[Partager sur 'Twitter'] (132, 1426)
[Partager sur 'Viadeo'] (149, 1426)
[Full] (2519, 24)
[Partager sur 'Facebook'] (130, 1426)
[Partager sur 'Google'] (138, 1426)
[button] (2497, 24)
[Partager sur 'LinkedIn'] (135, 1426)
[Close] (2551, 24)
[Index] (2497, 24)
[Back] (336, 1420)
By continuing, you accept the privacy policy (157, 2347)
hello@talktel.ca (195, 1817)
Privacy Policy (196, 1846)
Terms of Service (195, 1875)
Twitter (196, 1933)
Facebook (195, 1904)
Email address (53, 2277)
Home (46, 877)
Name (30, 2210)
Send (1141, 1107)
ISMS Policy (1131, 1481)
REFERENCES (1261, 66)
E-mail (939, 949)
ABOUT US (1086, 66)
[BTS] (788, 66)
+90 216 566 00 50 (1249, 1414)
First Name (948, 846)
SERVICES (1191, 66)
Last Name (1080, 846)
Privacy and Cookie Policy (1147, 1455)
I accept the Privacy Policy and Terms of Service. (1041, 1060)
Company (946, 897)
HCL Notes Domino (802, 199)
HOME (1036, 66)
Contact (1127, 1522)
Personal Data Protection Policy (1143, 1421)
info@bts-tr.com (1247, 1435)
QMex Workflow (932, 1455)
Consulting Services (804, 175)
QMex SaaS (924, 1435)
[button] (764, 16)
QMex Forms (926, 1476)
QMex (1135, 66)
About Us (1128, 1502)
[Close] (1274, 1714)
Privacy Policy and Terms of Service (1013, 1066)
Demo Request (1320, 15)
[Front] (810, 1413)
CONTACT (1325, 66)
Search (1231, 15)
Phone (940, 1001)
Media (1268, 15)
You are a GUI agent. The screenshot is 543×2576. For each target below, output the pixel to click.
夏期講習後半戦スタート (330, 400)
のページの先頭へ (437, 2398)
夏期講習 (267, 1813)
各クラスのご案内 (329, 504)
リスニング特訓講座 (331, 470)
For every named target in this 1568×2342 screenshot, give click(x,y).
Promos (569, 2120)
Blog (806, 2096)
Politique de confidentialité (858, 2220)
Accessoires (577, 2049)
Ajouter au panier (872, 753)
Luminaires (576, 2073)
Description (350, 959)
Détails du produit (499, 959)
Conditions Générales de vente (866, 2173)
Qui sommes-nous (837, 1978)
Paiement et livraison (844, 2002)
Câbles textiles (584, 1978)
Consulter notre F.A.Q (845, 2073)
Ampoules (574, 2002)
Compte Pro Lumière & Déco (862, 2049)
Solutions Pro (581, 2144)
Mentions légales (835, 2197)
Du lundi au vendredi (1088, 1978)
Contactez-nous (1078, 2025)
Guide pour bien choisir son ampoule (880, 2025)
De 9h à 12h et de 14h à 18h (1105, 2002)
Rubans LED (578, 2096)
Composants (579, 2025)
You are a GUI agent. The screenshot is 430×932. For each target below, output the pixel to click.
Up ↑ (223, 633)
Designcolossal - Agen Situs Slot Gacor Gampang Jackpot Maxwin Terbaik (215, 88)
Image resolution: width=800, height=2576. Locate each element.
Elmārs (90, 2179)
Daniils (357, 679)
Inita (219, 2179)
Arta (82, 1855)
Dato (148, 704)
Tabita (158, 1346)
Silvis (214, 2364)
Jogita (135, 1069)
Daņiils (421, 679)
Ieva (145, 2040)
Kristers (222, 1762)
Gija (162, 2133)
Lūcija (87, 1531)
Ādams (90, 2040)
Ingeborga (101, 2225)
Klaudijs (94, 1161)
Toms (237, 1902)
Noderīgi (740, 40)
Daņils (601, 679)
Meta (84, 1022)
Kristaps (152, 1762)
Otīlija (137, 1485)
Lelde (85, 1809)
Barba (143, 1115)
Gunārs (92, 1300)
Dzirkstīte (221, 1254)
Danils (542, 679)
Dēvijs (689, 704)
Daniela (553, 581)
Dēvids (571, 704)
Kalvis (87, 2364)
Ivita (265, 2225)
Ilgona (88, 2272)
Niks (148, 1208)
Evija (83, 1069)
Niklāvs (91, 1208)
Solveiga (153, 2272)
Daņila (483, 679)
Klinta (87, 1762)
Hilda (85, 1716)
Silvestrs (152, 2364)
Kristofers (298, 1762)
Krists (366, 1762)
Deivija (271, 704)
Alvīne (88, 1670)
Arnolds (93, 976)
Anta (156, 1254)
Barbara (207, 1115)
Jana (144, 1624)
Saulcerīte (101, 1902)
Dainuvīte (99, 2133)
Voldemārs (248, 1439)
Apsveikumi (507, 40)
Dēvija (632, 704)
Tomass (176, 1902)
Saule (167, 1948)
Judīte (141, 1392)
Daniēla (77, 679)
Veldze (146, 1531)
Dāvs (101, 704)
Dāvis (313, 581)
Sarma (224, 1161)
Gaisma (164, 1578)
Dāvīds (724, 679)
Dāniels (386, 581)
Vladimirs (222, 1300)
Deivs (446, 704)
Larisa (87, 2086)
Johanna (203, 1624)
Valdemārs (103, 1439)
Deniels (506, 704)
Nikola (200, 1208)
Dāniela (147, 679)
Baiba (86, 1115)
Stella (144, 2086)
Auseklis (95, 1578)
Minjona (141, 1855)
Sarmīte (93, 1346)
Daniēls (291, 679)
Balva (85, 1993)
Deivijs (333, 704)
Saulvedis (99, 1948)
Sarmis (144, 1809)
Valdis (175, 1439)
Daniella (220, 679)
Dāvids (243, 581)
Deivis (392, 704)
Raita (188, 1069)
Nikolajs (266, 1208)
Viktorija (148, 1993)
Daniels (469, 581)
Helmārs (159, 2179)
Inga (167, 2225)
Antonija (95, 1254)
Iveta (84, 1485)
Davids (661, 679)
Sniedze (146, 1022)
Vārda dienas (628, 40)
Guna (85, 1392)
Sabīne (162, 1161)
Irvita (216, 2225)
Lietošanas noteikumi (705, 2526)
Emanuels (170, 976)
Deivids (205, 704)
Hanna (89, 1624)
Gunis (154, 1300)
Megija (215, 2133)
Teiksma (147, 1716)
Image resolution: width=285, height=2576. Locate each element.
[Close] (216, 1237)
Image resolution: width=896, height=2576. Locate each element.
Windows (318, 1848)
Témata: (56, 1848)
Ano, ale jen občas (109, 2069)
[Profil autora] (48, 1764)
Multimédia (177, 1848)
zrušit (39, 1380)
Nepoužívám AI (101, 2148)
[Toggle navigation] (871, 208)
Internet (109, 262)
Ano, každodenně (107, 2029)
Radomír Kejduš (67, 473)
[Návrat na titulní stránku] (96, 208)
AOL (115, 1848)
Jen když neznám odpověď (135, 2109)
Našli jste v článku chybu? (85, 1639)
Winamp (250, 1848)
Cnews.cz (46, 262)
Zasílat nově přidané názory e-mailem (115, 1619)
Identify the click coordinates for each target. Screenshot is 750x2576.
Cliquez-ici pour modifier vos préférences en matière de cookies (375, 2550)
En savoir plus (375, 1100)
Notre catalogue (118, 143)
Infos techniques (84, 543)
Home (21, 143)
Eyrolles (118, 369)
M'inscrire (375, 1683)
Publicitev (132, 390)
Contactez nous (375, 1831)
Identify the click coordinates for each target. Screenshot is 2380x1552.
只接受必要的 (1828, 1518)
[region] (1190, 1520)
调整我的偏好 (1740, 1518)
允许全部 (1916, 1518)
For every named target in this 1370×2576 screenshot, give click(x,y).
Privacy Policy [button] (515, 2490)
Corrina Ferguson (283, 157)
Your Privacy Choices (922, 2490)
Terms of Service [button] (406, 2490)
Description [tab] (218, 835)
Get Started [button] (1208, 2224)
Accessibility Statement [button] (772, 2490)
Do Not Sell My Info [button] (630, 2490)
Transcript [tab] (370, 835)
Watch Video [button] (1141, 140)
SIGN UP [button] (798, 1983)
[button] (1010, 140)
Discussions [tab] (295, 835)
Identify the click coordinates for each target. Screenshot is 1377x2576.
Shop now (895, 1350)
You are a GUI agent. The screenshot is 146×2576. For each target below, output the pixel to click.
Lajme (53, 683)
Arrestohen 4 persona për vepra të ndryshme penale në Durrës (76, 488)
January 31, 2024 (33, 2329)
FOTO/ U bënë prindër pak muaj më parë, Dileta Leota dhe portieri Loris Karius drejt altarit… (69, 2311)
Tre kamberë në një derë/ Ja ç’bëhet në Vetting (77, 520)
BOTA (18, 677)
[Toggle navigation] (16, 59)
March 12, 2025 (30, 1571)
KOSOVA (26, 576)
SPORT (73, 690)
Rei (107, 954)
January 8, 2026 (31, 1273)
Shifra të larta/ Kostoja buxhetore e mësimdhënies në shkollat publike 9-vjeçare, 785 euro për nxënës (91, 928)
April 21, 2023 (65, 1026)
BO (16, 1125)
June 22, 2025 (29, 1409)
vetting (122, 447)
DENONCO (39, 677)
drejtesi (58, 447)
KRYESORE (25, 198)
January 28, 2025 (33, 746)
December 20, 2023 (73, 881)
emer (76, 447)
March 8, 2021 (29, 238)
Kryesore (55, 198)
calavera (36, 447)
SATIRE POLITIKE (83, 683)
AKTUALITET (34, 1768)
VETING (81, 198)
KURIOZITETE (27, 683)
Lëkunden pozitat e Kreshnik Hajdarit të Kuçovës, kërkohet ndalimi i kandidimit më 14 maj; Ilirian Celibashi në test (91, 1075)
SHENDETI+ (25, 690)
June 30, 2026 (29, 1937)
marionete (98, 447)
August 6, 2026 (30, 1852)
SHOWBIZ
--------------------
*TASK TO CARRY OUT*
In the entries above, restate word for word the lines between the one holding "Deivis (392, 704)" and the one holding "Hanna (89, 1624)", inclusive, and nothing besides.

*TASK SOLUTION*
Deivis (392, 704)
Raita (188, 1069)
Nikolajs (266, 1208)
Viktorija (148, 1993)
Daniels (469, 581)
Helmārs (159, 2179)
Inga (167, 2225)
Antonija (95, 1254)
Iveta (84, 1485)
Davids (661, 679)
Sniedze (146, 1022)
Vārda dienas (628, 40)
Guna (85, 1392)
Sabīne (162, 1161)
Irvita (216, 2225)
Lietošanas noteikumi (705, 2526)
Emanuels (170, 976)
Deivids (205, 704)
Hanna (89, 1624)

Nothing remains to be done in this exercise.